▶ [Excerpted text]
The EU financial sanctions on Russia, European buyers' voluntary rejection of Russian oil, as well as the falling oil prices have played into the hands of Asian consumers.

According to Refinitiv, based on tracking oil tanker traffic, a total of 380 oil tankers left Russia from the start of Russia's military action in Ukraine (February 24 – April 18), an increase from 357 during the same period a year earlier.  Of this number, 115 vessels headed to Asian countries.  Shipments to India increased eightfold compared with the same period last year. Shipments to China increased by 33%, while shipments to other countries decreased by 16%.

Overall, analysts note that India and China will continue to buy Russian oil. "Although oil imports by these two countries did not increase significantly in March, we are likely to see an increase in purchases in the next two or three months," said Petro-Logistics manager Daniel Gerber.

In fact, the situation in China is not that favourable, with dropping fuel demand expected due to a sharp rise in new COVID-19 infections. For example, analysts expect dropping demand for petrol, diesel and jet fuel in the country to be around 20% in April compared to the same month last year, that is around 1.2 million barrels per day lower.

Incidentally, discounted oil sales have to some extent affected the Russian economy. According to Alfa-Bank, Russia lost $3bn of its oil revenues in March because of the Urals price discount to Brent, and this is not the limit.

"Russian Finance Ministry announced that Russian oil was selling at a 20% discount to the Brent price in March, meaning a monthly loss of $3bn in export revenues. Lower physical volumes of oil and metal exports are likely to result in additional losses in the coming months. We do not rule out that of the $45bn monthly export revenues in January 2022, Russia will receive only $30bn monthly in the coming months, especially if oil sales from the US strategic reserves lead to lower oil prices," the bank reported.


Israel refocuses on Azerbaijan

Threat of an oil embargo on Russia raises the issue of diversification of energy resources, especially for countries strongly linked to Russian hydrocarbons. In any case, being tied to a single supplier can create big problems for national economies of these countrie, even in peacetime. The EU learned this simple truth after the start of hostilities in Ukraine. It is clear that even with the end of hostilities, the energy partnership with Russia will no longer be at the same level. The EU will do everything it can to bring the moment for the rejection of Russian energy resources closer.

▶ [Task details] Resume the article on Russian oil sales and energy diversification, starting right after its last sentence.

▶ [Data extract]
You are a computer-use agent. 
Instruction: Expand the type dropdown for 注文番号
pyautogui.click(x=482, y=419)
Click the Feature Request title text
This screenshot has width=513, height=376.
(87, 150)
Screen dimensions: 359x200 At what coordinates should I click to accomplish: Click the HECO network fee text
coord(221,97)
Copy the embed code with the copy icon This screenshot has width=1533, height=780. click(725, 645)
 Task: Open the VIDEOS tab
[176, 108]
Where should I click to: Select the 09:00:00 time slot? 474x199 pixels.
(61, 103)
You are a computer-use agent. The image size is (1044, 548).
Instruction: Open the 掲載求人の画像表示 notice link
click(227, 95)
==
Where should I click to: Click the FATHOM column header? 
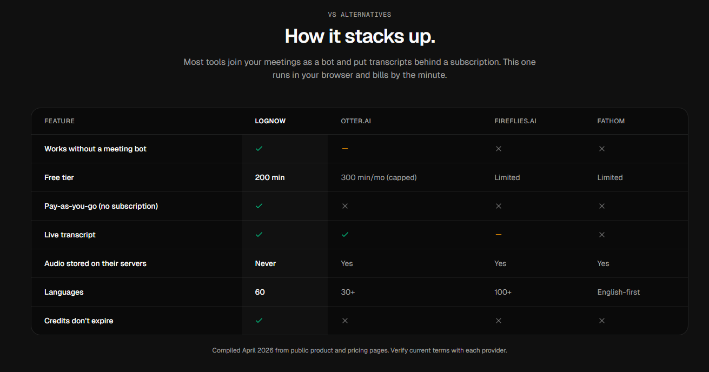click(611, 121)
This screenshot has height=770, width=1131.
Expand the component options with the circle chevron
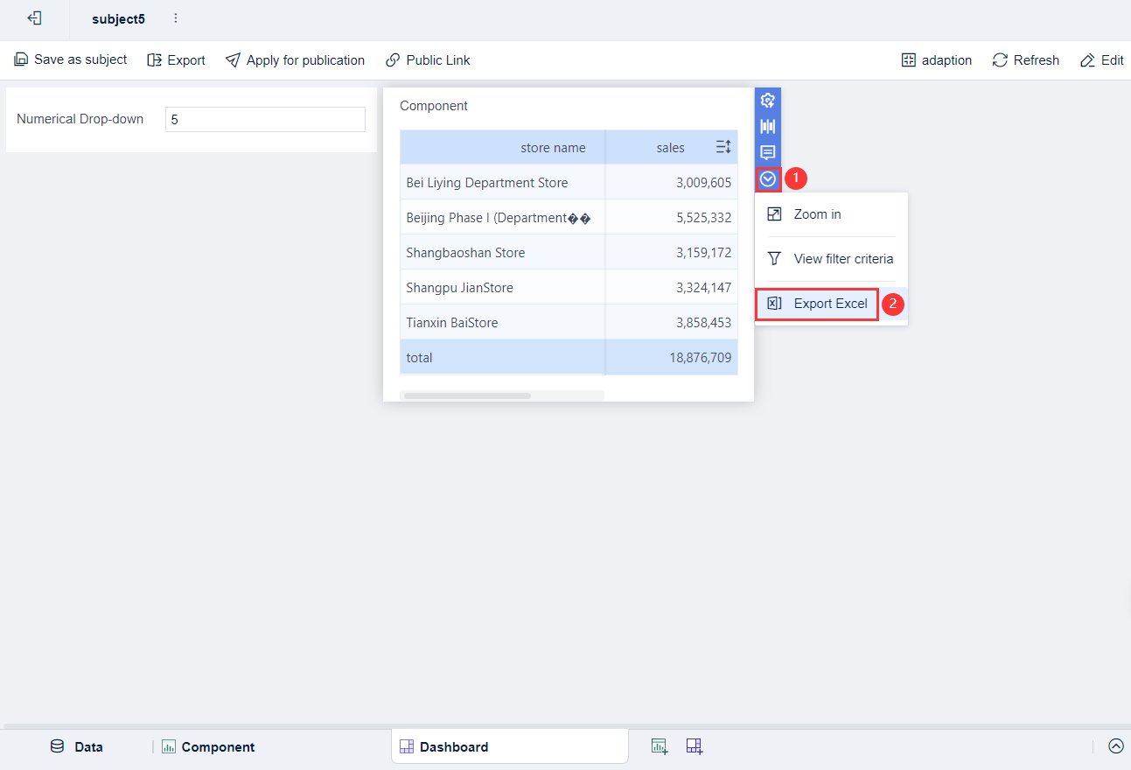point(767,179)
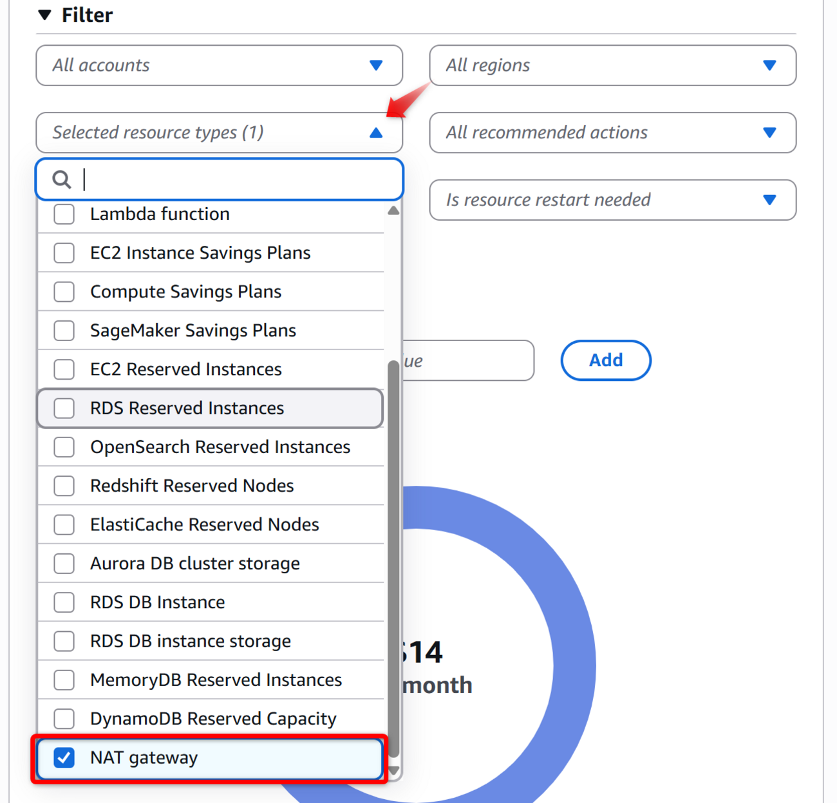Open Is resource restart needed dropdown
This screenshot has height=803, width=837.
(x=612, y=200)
--
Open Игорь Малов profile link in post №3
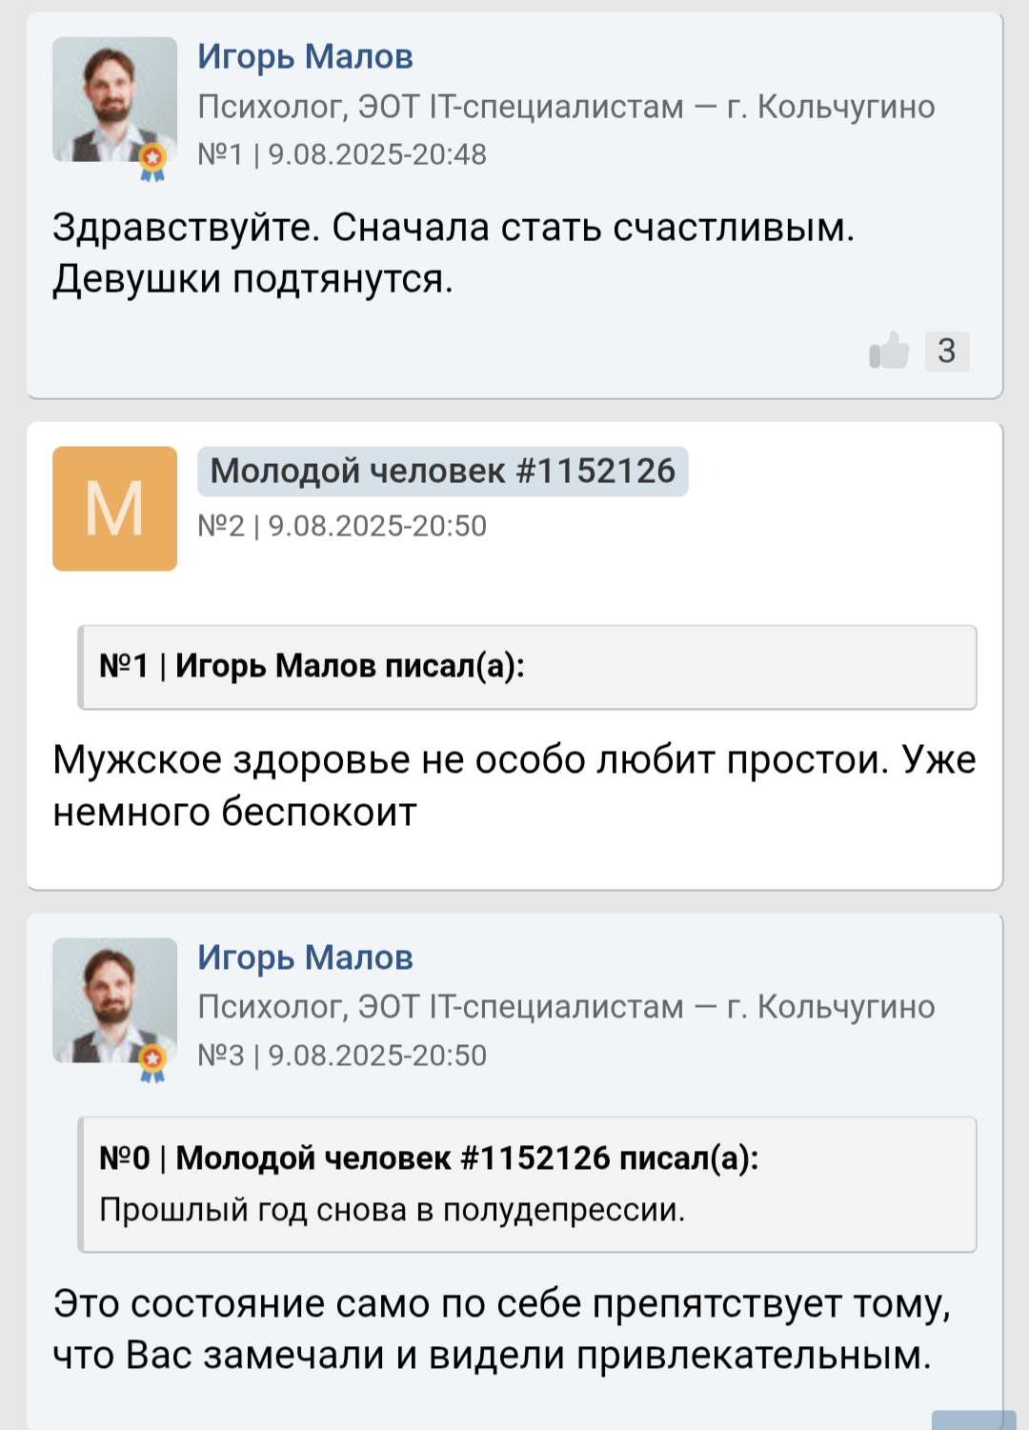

▶ [Result]
As noted above, amidst the Russian-Ukrainian war, the attractiveness of Azerbaijani gas and the importance of the Southern Gas Corridor (SGC) have increased manifold in Europe. The same can be safely applied to the Azeri oil.

The visit of Israeli Finance Minister Avigdor Lieberman to Azerbaijan on April 25 was particular important.

The Israeli media reported that the largest supplier of oil and oil products to Israel has so far been Russia. But the Israeli government intends to stop buying Russian oil as soon as possible, refocusing on other markets, in particular Azerbaijan.

Due to the Arab embargo on goods and any shipping connections with Israel, the latter has been unable to buy oil from the Middle East for decades. Tel Aviv currently buys most of its oil from Russia, Azerbaijan and Iraqi Kurdistan.

On the eve of Lieberman's arrival in Baku, the Israeli press reported that the main purpose of his visit was to obtain Azerbaijan's consent to supply large amounts of oil to Israel. In addition, Israel intends to buy urea from Azerbaijan, which has previously been imported from Russia. Urea is used to produce diesel fuel, a shortage of which can lead to disruption of public transportation.

According to the Azerbaijani State Customs Committee, Israel is among the top three importers of Azerbaijani oil. In January-March 2022, Israel bought 521,000 tons of oil from Azerbaijan ($328m). By the end of 2021, this indicator was more than 1.7 million tons ($887.5m). Statistical data of the remaining nine months will clearly demonstrate the growth rate of Azeri oil imports the two parties have agreed on. It seems that initially the annual level of 2-2.5 million tons is quite a manageable task.